Homelab Architecture — Brandon Woodward

Executive Summary

A self-hosted homelab running 20+ production-grade services on commodity hardware, demonstrating Infrastructure-as-Code at every layer. Terraform provisions compute, Ansible configures services, a Makefile orchestrates the lifecycle. A five-node Proxmox VE cluster provides hypervisor compute; Ceph delivers distributed block storage; TrueNAS manages NAS/NFS; a Talos Linux Kubernetes cluster runs containerized workloads. All external traffic terminates at a single Traefik reverse proxy with automatic TLS via Let's Encrypt DNS-01 through Cloudflare. Authentik provides SSO for all admin interfaces. Single operator.

01Design Goals

Single-operator model

Every service must be deployable and maintainable without manual intervention beyond a single make command. No snowflake configuration.

Infrastructure-as-Code first

The entire cluster is reproducible from code.

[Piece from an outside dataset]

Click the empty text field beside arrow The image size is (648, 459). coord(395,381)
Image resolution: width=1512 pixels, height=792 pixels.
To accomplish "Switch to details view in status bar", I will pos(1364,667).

If all nodes were wiped, terraform apply + Ansible playbooks would restore every service.

Separation of concerns

Each service runs in its own LXC container or VM with dedicated disk, CPU, and memory. No shared container boundaries except where architecturally required.

Defense in depth

External traffic is gated through Cloudflare, then Traefik, then Authentik SSO for admin surfaces. Services without application auth sit behind Authentik.

Hardware realism

All nodes are commodity x86 mini PCs (~$100 used). The design accounts for the overcommit ratios this forces using memory ballooning and CPU weight scheduling.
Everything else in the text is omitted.